Neue Fahrzeuge für Katastrophenschutz in Potsdam-Mittelmark
Mit der Übergabe moderner Fahrzeugtechnik ist die Ausstattung der Städte und Gemeinden für die Katastrophenschutz-Leuchttürme vollständig abgeschlossen. Am Feuerwehrtechnischen Zentrum (FTZ) in Beelitz-Heilstätten nahmen Vertreter von sechs Kommunen neue Sonderfahrzeuge des Typs Ford „Ranger“ entgegen.

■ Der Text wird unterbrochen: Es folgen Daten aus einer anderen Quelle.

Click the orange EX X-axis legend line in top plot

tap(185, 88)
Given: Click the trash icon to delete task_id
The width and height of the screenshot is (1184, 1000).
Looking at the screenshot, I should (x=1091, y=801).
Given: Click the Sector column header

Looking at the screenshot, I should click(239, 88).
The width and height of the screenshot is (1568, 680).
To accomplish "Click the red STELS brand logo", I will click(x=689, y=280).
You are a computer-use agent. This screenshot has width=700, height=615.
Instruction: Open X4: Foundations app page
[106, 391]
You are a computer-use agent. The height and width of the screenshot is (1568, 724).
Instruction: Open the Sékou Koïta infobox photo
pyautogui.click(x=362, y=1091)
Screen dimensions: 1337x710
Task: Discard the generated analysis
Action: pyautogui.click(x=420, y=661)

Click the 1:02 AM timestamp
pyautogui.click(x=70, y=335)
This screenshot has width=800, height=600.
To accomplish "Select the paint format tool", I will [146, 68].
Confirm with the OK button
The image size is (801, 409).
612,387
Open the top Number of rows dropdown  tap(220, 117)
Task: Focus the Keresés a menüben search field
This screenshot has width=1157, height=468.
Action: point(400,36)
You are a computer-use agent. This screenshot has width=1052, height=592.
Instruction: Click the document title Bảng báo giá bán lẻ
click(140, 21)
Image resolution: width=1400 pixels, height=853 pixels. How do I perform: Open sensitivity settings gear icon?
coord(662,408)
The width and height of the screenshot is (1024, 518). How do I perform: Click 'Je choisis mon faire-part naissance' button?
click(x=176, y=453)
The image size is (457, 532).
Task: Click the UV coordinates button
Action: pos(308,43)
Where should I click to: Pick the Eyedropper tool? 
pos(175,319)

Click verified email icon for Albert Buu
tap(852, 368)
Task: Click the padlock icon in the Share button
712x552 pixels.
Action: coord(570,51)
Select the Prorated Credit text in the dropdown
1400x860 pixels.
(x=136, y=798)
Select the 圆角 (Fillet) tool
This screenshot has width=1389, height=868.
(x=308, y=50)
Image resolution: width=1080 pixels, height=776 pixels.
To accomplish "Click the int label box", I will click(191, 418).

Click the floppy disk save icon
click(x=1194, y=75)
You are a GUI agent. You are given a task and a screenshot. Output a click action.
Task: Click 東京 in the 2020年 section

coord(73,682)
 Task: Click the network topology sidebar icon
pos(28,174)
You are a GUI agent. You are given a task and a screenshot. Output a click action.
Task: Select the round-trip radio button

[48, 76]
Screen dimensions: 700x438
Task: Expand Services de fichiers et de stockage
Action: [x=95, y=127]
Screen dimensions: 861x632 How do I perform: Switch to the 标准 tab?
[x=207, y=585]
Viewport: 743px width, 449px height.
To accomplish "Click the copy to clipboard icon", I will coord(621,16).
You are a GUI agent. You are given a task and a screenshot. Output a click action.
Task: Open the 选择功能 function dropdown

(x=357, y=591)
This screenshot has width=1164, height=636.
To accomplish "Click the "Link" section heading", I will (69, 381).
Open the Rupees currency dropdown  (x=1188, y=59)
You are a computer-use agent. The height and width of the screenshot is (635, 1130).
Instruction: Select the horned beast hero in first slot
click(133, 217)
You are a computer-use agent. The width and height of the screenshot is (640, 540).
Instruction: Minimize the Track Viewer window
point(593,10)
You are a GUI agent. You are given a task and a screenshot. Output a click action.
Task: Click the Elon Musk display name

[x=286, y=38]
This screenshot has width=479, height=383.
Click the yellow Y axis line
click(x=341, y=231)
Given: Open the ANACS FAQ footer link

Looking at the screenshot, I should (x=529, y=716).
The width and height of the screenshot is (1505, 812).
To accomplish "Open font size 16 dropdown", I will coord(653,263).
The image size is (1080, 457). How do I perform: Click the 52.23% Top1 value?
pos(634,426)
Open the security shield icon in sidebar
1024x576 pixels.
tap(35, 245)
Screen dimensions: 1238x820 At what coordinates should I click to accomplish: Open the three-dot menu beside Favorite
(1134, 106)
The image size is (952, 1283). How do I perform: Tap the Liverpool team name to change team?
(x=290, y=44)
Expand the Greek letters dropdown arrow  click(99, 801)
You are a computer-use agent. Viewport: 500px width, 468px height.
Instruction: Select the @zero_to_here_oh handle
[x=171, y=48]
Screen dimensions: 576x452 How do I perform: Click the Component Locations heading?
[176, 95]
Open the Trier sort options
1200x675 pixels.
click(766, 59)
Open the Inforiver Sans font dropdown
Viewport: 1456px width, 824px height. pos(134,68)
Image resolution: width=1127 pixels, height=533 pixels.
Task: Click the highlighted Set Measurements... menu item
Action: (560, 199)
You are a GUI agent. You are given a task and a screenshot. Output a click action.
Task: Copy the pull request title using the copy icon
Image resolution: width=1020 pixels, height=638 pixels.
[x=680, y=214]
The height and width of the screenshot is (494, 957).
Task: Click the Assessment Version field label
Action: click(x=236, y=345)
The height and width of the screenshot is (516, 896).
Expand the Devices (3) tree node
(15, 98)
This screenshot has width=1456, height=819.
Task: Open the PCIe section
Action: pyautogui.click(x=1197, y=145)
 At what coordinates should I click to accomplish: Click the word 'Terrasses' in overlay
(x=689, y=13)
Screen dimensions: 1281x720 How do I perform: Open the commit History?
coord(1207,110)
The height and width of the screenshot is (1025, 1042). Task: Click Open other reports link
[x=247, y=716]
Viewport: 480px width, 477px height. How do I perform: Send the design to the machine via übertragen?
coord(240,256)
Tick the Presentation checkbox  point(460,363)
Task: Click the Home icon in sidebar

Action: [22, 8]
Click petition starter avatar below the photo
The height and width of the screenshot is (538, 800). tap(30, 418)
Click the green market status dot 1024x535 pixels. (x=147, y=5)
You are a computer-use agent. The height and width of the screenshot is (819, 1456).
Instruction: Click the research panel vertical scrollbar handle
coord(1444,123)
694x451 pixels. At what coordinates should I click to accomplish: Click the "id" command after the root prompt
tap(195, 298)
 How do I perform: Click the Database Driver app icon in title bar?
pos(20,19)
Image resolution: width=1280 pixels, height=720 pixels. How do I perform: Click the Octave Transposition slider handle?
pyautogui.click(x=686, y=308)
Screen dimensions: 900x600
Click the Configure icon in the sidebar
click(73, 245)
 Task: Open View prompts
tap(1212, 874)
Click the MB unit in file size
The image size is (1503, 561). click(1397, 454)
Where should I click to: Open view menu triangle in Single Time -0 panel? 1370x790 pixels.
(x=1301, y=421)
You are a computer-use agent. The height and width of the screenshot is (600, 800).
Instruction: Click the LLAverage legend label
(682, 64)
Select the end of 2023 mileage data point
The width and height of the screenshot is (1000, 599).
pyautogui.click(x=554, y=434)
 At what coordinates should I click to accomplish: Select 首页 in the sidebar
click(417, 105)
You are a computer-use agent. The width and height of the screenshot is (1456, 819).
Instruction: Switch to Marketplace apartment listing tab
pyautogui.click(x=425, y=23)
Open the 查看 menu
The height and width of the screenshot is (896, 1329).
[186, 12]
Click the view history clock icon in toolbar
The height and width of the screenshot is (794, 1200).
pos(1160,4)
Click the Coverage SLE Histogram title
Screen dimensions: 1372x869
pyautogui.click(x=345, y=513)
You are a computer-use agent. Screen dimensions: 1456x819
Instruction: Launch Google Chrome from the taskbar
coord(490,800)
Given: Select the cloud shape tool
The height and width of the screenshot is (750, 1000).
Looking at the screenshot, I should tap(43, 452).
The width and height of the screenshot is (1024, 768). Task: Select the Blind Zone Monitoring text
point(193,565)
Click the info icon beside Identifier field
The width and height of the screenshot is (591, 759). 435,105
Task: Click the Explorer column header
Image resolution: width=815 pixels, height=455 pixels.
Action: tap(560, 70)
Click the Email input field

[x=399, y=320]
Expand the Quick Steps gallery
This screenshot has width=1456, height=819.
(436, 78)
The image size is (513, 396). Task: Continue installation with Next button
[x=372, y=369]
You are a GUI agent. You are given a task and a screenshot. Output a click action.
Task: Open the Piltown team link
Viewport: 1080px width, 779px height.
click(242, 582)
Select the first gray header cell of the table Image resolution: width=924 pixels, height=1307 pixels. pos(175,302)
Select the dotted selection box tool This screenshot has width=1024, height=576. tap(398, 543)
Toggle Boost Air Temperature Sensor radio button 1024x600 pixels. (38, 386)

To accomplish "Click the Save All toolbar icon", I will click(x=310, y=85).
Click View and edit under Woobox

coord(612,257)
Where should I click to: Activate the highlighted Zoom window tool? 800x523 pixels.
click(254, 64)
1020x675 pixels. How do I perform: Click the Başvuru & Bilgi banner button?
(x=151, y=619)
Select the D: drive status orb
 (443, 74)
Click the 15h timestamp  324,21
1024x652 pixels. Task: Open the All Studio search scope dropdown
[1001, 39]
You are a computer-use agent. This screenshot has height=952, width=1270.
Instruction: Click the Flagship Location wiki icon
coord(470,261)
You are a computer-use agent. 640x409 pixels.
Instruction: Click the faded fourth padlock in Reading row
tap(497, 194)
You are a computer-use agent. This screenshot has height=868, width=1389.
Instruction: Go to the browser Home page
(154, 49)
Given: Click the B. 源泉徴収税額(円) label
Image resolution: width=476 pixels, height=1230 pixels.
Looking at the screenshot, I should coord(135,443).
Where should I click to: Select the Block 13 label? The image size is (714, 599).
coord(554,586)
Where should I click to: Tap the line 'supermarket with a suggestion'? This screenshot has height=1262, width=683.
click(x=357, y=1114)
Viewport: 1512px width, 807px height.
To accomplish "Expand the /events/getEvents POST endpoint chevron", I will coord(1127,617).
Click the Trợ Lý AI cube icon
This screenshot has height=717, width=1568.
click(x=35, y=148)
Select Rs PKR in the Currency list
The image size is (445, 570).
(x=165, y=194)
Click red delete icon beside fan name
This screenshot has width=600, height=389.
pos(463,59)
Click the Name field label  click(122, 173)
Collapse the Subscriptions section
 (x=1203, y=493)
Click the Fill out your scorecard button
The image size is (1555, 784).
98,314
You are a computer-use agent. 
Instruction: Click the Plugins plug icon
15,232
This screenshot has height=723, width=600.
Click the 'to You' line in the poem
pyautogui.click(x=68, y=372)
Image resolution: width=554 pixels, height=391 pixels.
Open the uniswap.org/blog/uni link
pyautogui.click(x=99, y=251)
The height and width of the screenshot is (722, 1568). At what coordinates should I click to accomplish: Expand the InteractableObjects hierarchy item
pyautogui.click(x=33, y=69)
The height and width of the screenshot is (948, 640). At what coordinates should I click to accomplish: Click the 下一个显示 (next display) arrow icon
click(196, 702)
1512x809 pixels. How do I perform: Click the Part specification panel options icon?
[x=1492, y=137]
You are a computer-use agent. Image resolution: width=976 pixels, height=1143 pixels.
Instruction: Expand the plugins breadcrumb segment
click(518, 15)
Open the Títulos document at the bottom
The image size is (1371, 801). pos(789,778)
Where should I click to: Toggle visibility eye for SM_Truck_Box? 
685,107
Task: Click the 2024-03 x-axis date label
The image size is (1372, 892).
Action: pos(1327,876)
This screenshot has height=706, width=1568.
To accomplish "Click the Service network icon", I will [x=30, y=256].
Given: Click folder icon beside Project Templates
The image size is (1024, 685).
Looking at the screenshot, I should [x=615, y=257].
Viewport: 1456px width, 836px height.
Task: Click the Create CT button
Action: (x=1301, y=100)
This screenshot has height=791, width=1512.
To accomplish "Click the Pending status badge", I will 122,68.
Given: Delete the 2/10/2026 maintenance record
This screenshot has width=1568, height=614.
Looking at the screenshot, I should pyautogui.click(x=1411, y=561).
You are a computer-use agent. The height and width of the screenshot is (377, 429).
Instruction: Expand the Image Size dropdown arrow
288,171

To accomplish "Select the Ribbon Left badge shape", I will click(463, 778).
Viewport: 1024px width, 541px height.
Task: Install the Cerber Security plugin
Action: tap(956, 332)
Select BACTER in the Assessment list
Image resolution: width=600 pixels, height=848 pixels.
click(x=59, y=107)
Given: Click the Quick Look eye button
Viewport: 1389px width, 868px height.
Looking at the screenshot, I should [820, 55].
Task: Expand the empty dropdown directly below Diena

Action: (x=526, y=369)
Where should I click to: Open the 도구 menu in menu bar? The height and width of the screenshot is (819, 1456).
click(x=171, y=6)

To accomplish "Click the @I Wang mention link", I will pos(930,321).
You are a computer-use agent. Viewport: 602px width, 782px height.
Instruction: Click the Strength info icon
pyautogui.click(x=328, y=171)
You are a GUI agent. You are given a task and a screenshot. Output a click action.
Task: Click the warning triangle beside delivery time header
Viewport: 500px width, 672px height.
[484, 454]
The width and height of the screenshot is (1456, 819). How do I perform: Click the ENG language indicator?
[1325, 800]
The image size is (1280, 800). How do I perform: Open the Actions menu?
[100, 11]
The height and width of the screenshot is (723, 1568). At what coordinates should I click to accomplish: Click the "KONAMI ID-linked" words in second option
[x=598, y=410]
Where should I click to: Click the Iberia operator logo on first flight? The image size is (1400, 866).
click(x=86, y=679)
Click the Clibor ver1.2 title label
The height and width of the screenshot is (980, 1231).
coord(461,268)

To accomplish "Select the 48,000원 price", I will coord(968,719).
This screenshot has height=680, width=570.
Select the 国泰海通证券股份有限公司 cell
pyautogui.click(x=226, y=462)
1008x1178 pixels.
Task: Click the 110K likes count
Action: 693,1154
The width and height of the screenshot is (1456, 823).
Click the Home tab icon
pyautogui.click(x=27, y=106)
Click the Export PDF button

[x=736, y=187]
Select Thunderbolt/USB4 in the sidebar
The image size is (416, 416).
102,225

Die geländegängigen Pick-ups sind speziell für Einsätze in schwierigem Terrain wie Wäldern oder auf Feldern ausgelegt. Vor Ort dienen sie den Amts- und Gemeindewehrführern als Kommandowagen bei besonderen Einsatzlagen. Gleichzeitig leisten die Städte und Gemeinden damit einen Beitrag zur Unterstützung des Landkreises im Katastrophen- und Zivilschutz.
Der Landkreis Potsdam-Mittelmark investierte insgesamt rund 2,86 Millionen Euro in die Ausstattung aller Leuchttürme. Allein die Fahrzeuge mit ihrer umfangreichen Sonderausstattung schlagen mit etwa 75.000 Euro pro Stück zu Buche.
Landrat Marko Köhler betonte bei der Übergabe, dass auch künftig gezielt in die Sicherheit der Bevölkerung investiert werde. Zudem herrsche Einigkeit mit den Kommunen darüber, dass sowohl die Ausrüstung als auch die Ausbildung der Feuerwehren weiterhin von zentraler Bedeutung seien.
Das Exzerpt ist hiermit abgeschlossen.